Behauptung am Parteienmarkt bleibt möglich
Was bedeutet all das für die weiteren Aussichten des grünen Politikunternehmens?
Die Erosion auf der linken Seite von Mitglied- und Wählerschaft
wird einen neuen Schub erhalten, die Zahl der Aktiven weiter schrumpfen.
Prognosen über das bevorstehende parlamentarische Aus können dennoch
verfrüht sein. Dem ZDF-Politbarometer zu Folge sprachen sich zwar
58% der Grünen-Anhänger gegen den Krieg aus, doch 92% optierten
zugleich für den Verbleib in der Koalition.

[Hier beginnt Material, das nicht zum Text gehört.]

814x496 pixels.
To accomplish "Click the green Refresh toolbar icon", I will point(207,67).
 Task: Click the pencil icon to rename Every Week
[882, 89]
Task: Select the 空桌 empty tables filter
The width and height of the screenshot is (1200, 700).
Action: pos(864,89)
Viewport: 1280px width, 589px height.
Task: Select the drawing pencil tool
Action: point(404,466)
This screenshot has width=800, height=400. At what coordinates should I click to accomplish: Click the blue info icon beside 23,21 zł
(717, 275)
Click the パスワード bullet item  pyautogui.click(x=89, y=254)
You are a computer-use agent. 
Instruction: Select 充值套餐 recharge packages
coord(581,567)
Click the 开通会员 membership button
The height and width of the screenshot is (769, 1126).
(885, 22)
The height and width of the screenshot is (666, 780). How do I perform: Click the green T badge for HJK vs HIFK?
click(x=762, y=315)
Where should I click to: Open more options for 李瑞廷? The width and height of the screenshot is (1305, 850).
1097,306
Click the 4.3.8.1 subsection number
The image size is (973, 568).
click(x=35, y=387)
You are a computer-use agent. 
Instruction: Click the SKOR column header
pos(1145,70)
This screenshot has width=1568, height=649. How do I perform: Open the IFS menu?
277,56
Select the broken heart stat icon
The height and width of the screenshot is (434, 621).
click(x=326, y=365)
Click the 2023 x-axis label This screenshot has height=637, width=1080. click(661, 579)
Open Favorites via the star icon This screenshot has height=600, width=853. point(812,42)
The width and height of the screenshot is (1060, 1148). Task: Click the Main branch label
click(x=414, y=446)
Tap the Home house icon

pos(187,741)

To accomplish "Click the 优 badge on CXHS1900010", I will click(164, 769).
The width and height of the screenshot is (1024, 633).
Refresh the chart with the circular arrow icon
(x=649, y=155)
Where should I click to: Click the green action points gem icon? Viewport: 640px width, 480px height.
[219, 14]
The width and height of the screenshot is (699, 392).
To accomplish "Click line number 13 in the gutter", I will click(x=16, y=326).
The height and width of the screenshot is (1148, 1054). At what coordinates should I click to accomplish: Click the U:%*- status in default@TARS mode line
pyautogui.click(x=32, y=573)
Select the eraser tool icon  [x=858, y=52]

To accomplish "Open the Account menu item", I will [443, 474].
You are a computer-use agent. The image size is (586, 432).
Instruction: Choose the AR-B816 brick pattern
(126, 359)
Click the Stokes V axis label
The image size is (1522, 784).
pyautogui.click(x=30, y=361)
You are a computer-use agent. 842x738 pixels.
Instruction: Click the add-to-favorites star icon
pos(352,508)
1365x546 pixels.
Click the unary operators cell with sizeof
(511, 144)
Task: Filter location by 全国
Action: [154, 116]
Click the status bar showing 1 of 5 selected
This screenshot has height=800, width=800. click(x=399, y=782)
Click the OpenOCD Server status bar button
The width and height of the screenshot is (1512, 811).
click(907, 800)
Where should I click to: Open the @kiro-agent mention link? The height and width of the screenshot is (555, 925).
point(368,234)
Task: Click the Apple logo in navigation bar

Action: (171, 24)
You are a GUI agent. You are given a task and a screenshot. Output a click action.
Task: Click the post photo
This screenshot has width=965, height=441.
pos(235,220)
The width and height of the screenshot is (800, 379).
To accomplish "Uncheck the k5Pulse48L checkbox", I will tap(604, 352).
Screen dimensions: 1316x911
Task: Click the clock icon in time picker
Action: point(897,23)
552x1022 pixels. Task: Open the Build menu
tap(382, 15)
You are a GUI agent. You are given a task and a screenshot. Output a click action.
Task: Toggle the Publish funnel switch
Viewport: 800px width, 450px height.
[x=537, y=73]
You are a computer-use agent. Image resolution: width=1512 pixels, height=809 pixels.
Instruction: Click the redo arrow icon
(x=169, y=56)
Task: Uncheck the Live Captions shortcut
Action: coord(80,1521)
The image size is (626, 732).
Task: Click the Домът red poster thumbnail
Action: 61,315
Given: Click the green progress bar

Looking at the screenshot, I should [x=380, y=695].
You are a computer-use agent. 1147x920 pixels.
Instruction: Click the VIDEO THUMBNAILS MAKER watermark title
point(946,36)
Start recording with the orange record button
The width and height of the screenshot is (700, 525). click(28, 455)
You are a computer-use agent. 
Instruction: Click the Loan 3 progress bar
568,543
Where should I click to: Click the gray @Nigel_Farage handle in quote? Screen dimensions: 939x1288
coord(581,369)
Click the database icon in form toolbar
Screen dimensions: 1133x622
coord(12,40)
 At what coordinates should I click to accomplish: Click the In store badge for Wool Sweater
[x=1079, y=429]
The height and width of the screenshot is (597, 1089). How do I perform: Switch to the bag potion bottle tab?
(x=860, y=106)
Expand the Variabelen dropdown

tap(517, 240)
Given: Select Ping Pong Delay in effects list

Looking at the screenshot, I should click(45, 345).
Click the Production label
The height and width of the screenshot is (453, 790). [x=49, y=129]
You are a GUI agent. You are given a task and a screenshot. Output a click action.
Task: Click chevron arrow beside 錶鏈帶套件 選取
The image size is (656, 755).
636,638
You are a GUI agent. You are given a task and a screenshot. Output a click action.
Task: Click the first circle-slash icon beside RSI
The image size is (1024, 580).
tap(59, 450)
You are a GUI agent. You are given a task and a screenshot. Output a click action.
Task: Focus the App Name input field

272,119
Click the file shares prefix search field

Dies deutet darauf hin,
dass es den Neuen Grünen durchaus gelingen kann, sich als "ökologisch
aufgeklärte" Variante des Neoliberalismus am Parteienmarkt zu behaupten.
In Zeiten generell rückläufiger Wahlbeteiligung kann man aus politikunternehmerischer
Sicht damit leben, ein Drittel oder auch die Hälfte der früheren
Wählerschaft zu verlieren, so lange mindestens fünf Prozent der
abgegebenen Stimmen erreichbar bleiben. "Totgesagte leben länger"
- dies bei der alten wirtschaftsliberalen Kleinpartei bewährte Motto
könnte ebenso für ihre neue Konkurrentin gelten. Doch wie dem auch
sei - parteiförmige Politik ist ohnehin als Mittel des Eintretens
für eine zukunftsfähige Alternative zum gesellschaftlichen Umbaukonzept
von Neuer Mitte und Neoliberalismus vorerst unbrauchbar geworden.